We agree with the yen story, but the UK/eurozone story is excessively optimistic. It neglects the war, for example, not to mention the relatively stronger capability of unions to get wage-push inflation and their relatively higher starting point.
Take a look at the weekly euro/dollar chart. The Schaff cycle indicator is already topping out, implying the max gain for the euro is 1.0942 (the 50% retracement) or 1.1272 (the 62%). Yes, the dollar got seriously overbought last year. But for good reasons, and those reasons can return. By mid-year, the US will still have decent growth, still-falling inflation and the highest rates anywhere.
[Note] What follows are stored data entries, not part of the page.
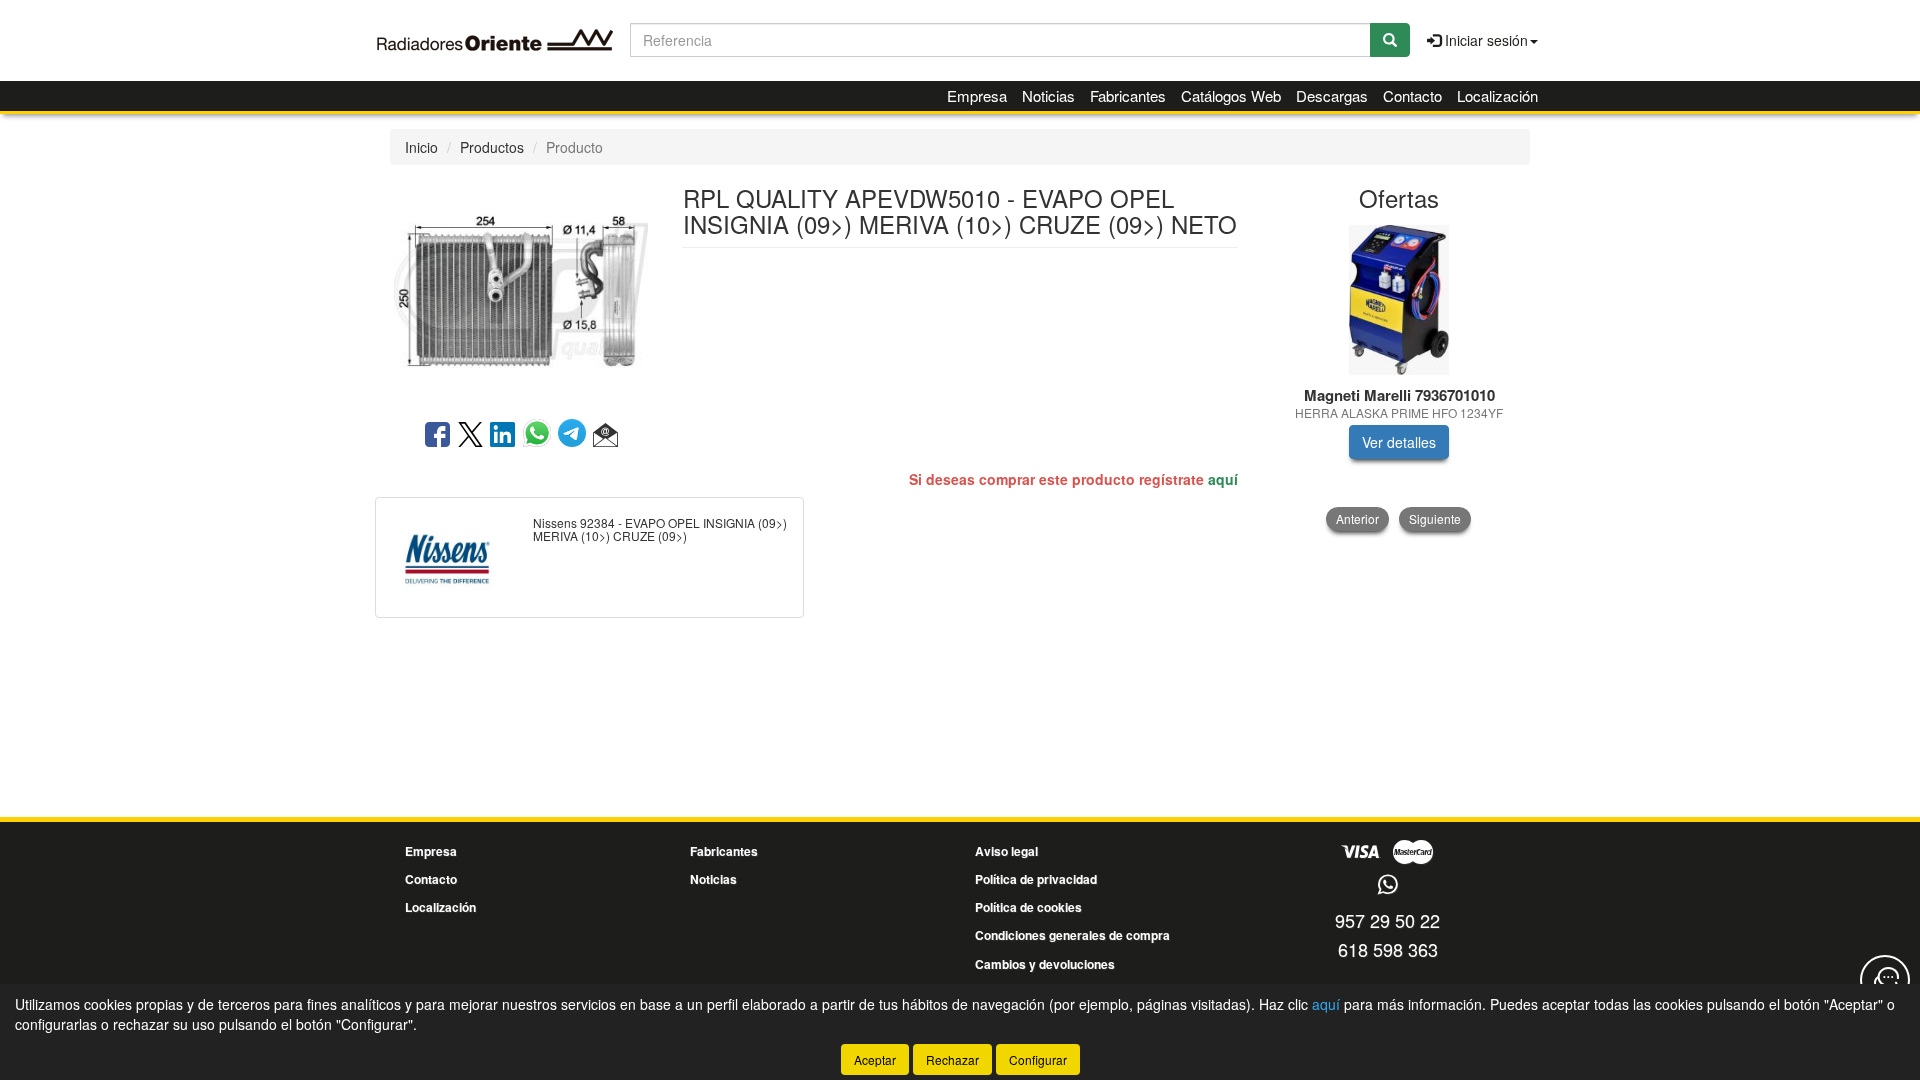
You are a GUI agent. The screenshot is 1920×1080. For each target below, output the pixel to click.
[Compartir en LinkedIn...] (503, 436)
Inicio (421, 147)
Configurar (1038, 1059)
In the absence of a crisis, risk-on can still drag it down, but the minute some serious risk appears–N. Korea, Russia’s nuclear, climate crisis or an unknown unknown, the dollar becomes not only the safe haven, but a darn good one.
"A smart man makes a mistake, learns from it, and never makes that mistake again. But a wise man finds a smart man and learns from him how to avoid the mistake altogether"--Roy H Williams
i will Sell Again because USDX is Down word Momentum in smaller charts so 20 pips retrace is very easy for Pound.. it may not, but that is enough pips for me,
https://www.myfxbook.com/members/Pip...eralgo/9935613
Bottom line, we have a revised likelihood of only a mild recession in the UK and Europe coupled with no recession at all in the US. But inflation is higher over there and the BoE and ECB are playing catch-up with the Fed. They are still hiking, and by the bigger 50 bp than the Fed’s newly measly 25 bp. The FX market wants to buy sterling and euros. Separately, the BoJ might be changing its tune next week and pressure against the 10-year is already driving the yen.
We agree with the yen story, but the UK/eurozone story is excessively optimistic. It neglects the war, for example, not to mention the relatively stronger capability of unions to get wage-push inflation and their relatively higher starting point.
Take a look at the weekly euro/dollar chart. The Schaff cycle indicator is already topping out, implying the max gain for the euro is 1.0942 (the 50% retracement) or 1.1272 (the 62%). Yes, the dollar got seriously overbought last year. But for good reasons, and those reasons can return. By mid-year, the US will still have decent growth, still-falling inflation and the highest rates anywhere. In the absence of a crisis, risk-on can still drag it down, but the minute some serious risk appears–N. Korea, Russia’s nuclear, climate crisis or an unknown unknown, the dollar becomes not only the safe haven, but a darn good one.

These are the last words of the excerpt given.